• **AIM**
Present everything from the line containing "This screenshot has" down to the end of the lines below as a Markdown table with the columns No. and Text, one row per line, skipping blank lines. Leave the pictures out of the answer.

* * *

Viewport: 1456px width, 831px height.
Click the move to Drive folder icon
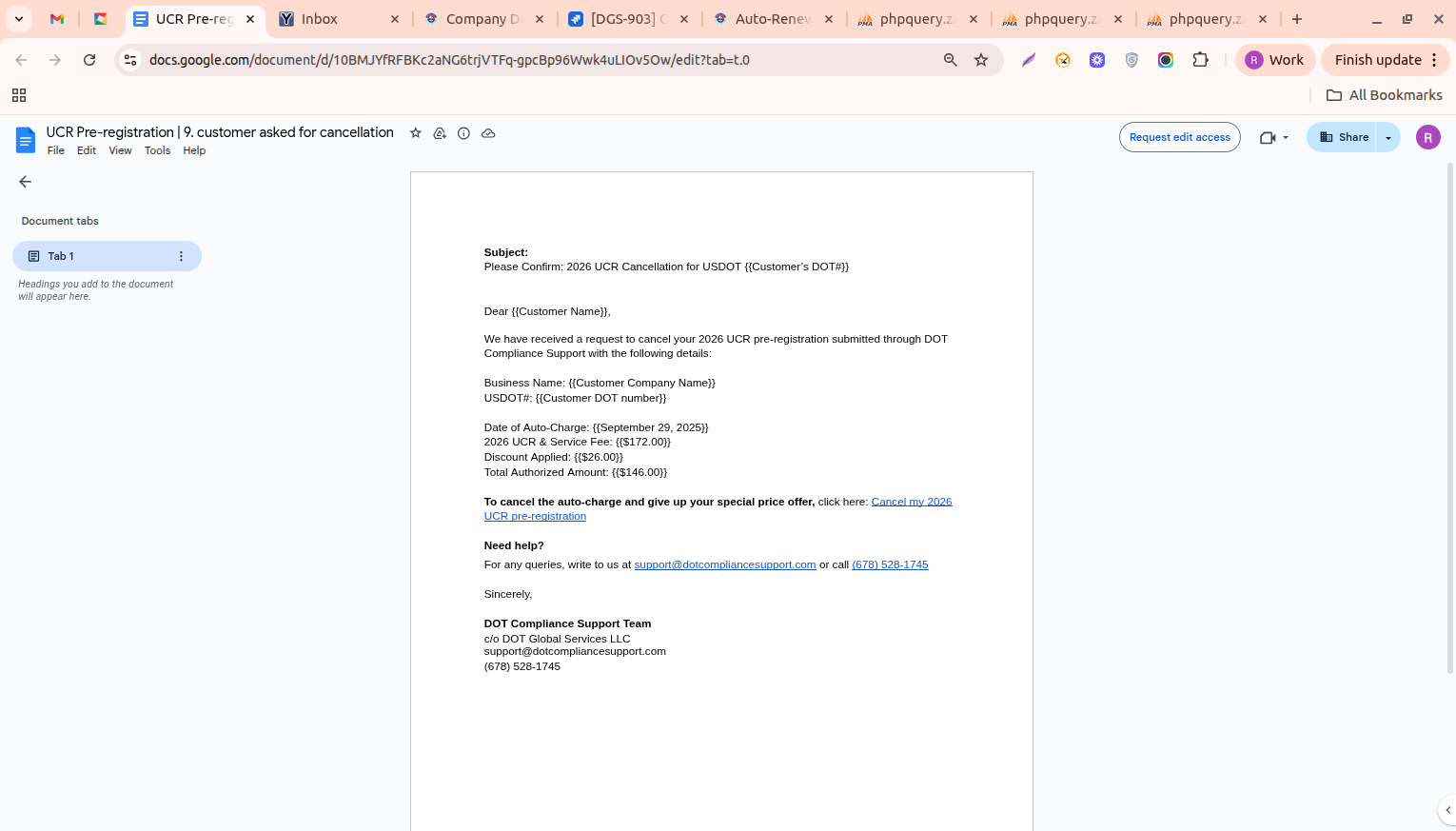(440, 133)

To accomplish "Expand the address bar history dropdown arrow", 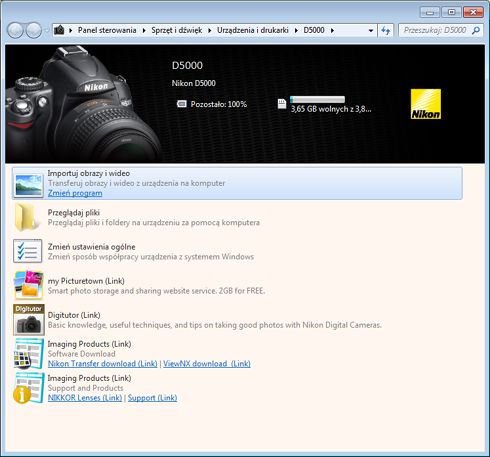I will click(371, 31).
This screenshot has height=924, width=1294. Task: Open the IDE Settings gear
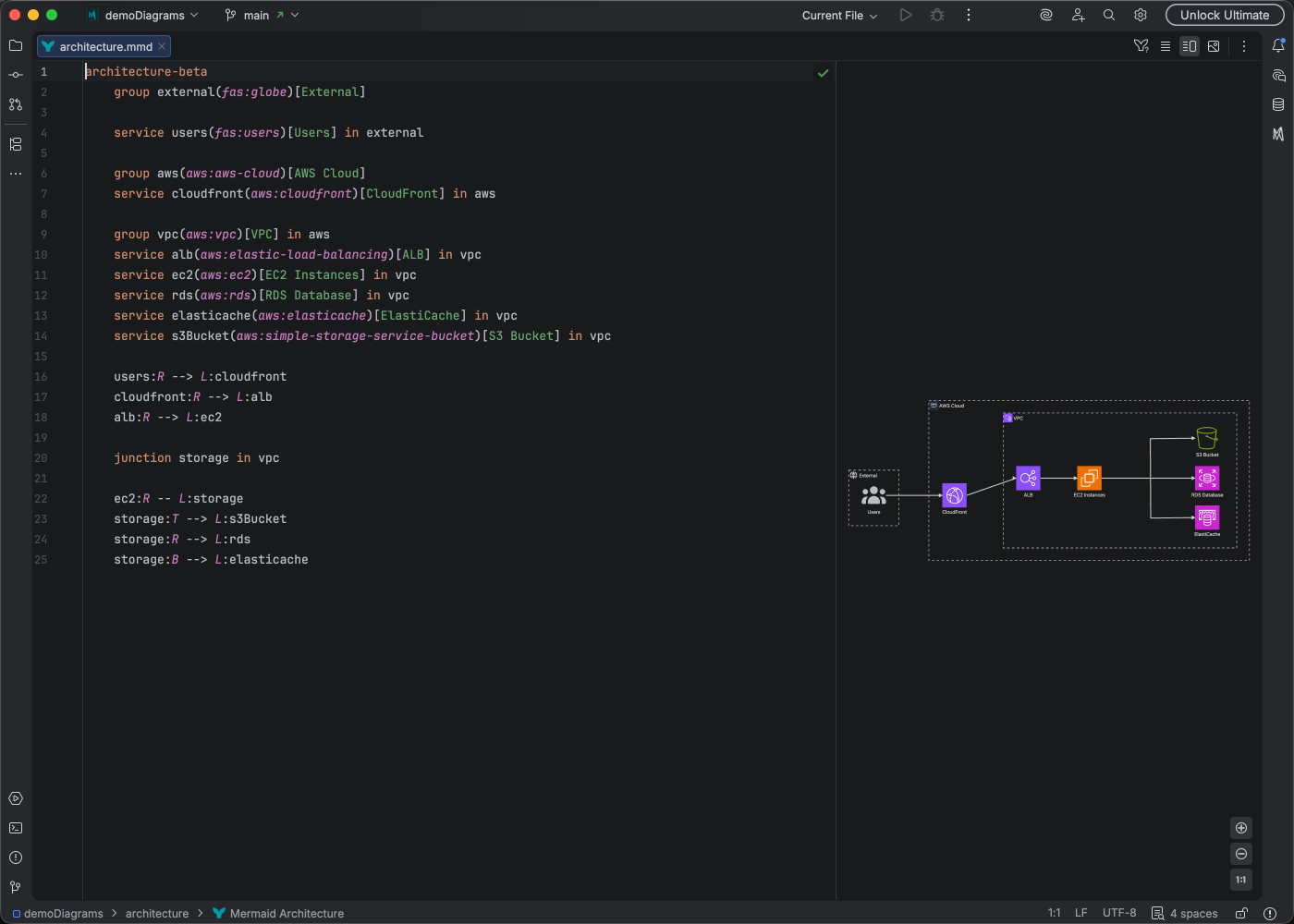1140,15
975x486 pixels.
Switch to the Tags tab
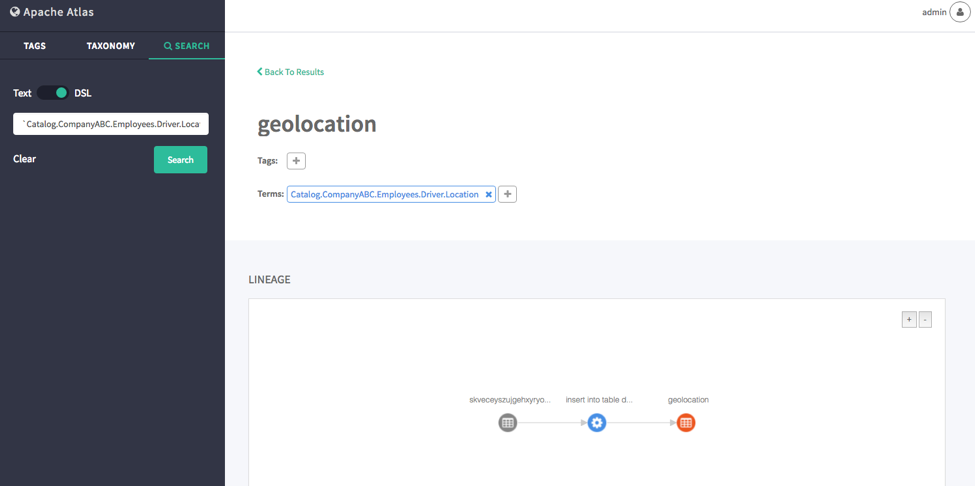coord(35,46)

* * *

• **COMPLETED TASK**
| No. | Text |
|---|---|
| 1 | This screenshot has height=924, width=1294. Task: Open the IDE Settings gear |
| 2 | 1140,15 |
| 3 | 975x486 pixels. |
| 4 | Switch to the Tags tab |
| 5 | coord(35,46) |